Ryan Hamilton: Hilarious observations + ‘1950s look’ = comedy gold
Like many standup comedians, Ryan Hamilton makes his home in New York City. But having grown up very far away – both literally and symbolically – in a small town in Idaho, gives his persona a bit of a fish-out-of-water element. And with a large toothy grin, he likes to joke that his face makes him look like an old-fashioned advertising campaign. “I look like a comedy club logo,” he’s said in his act. “I could sell ice cream in the ‘50s.”
Ryan is notable for being a “clean” comedian – but his audiences are usually laughing too hard to even notice that he’s working “clean.” This aspect happened naturally – he doesn’t find himself needing a censor when he’s offstage, so it would be unnatural for him to do so when he is onstage. “It’s just kind of an extension of myself,” he said. “You have to be authentic to who you are.”
The strategy is working for Ryan, who will perform at JFCS’ 29th Annual “Laugh on their Behalf” Benefit on Dec. 2. He was named one of Rolling Stone’s “Five Comics to Watch” with standout appearances on The Late Show with Stephen Colbert, Conan, The Late Late Show, Last Comic Standing, Comedy Central, and Showtime. He’s also racked up a remarkable number of national competition wins and festival appearances, including winning The Great American Comedy Festival and Sierra Mist’s America’s Next Great Comic Search.

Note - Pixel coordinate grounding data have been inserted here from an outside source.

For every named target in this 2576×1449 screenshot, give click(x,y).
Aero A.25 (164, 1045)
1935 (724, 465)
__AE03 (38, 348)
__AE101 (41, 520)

Growing up, Ryan liked to watch An Evening at the Improv on A&E, which always featured a showcase of standup comedians. But more than standup, the area that interested him when he was young was humor writers. He loved reading comedian Dave Barry’s columns and at one point convinced the local newspaper in his town to give him a weekly humor column.
He had done some standup appearances after graduating high school, but didn’t treat it as a potential career at the time. He graduated college with a journalism degree and began to pursue that career track. However, when he got laid off from a job at 24, he decided to use the opportunity to focus on standup.

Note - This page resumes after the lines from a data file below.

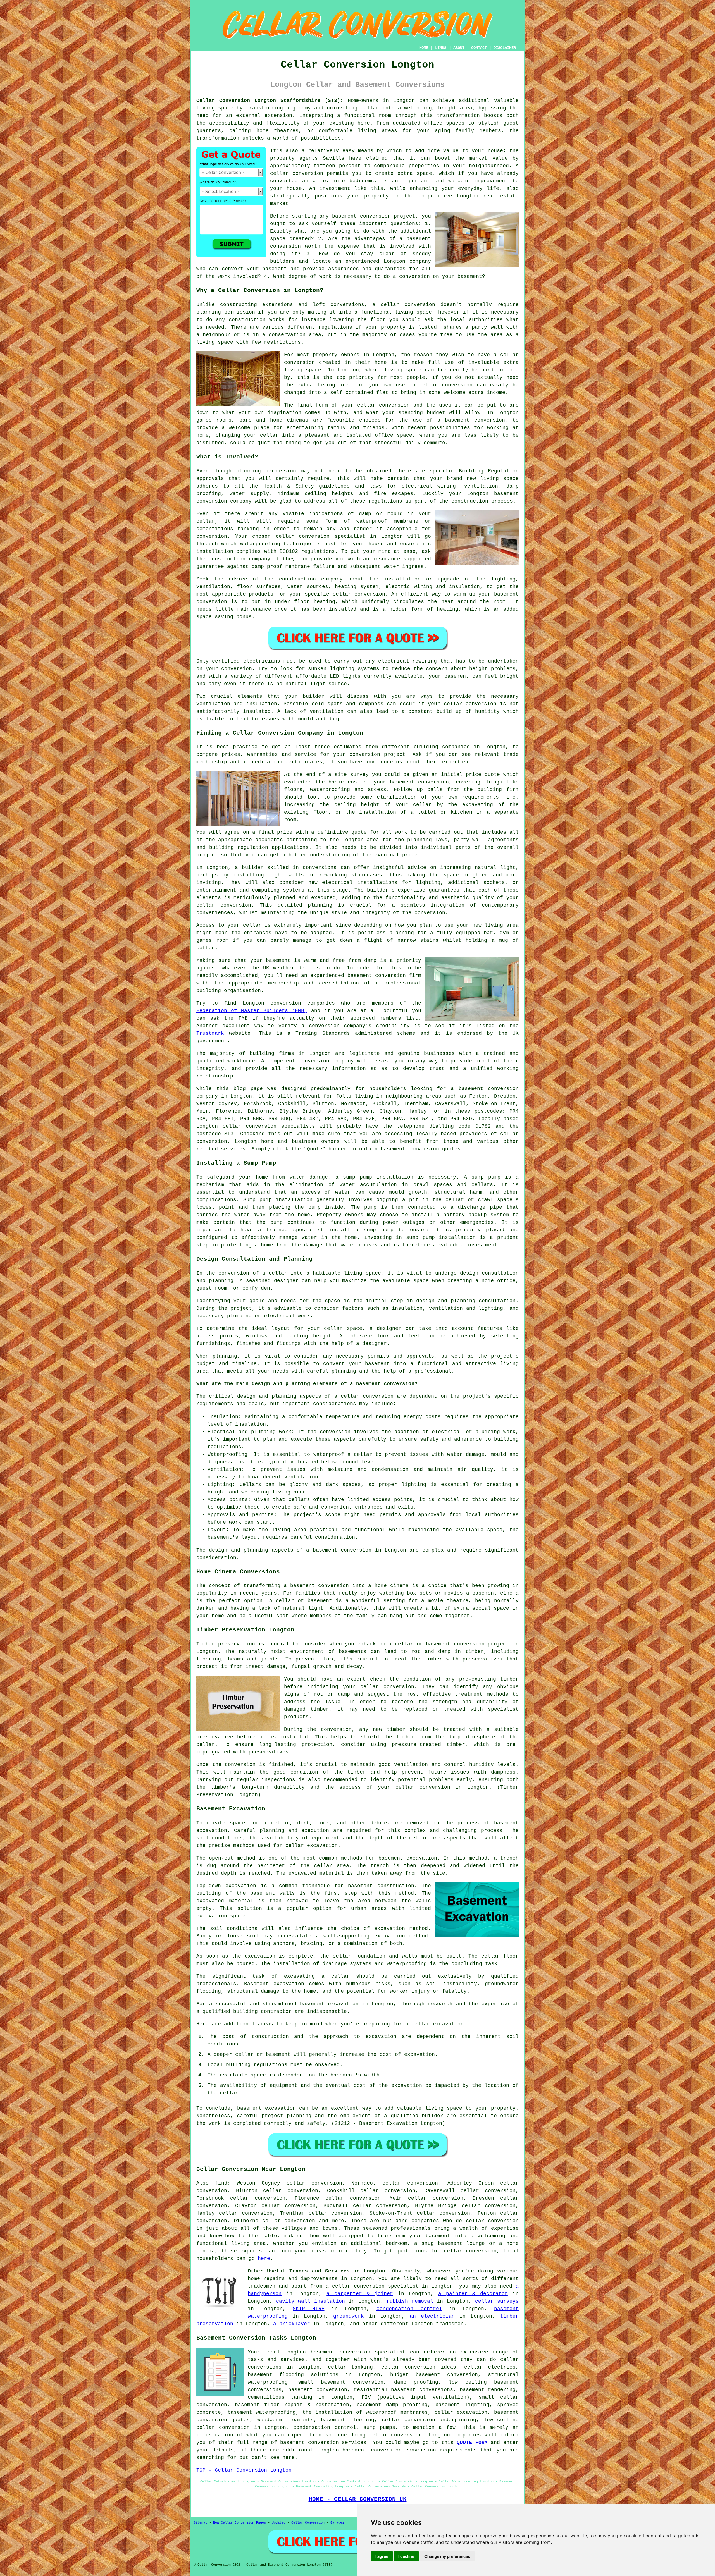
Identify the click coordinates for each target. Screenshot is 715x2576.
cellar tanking (350, 2367)
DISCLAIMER (505, 48)
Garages (337, 2523)
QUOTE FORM (472, 2442)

“I thought I would put a year into (focusing on standup full-time) and see what happens.” Ryan said. “I just started doing more and more comedy. I had some great opportunities during that year and just kept going ever since.”
Recently, what he’s most excited about is his first standup special, Happy Face, which premiered on Netflix at the end of August. “I’ve been working towards that for a long time,” he said. “I would like to do another special in a year or two.”

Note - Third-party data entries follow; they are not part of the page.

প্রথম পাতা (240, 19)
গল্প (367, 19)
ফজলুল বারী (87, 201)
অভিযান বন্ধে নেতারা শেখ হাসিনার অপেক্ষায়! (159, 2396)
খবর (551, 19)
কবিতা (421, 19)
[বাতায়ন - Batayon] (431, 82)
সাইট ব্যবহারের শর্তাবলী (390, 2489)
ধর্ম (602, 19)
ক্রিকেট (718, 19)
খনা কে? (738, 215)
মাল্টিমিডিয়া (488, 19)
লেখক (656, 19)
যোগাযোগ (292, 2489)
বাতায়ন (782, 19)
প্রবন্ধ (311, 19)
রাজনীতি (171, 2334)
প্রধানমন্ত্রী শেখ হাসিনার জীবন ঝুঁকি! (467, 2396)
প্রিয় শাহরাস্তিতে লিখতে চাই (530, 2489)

Ryan’s material covers a broad spectrum of topics, and he works to make his act as universal as possible. He has performed in Minneapolis many times over the years and performed in Israel last year.
“I really enjoy doing comedy anybody can enjoy,” he said. “I usually talk about what’s going on in my life. I like to have a unique perspective.”
Don’t miss Ryan when he performs at the 29th Annual Benefit! Event Co-Chairs Lauren Weiser and Fran Bayer, along with their Steering Committee, are excited to present him at the Dec. 2 event. “I’m really looking forward to the event – I think it will be great,” Ryan said. “I know JFCS has had a lot of great comedians and I’m honored to be part of that tradition.”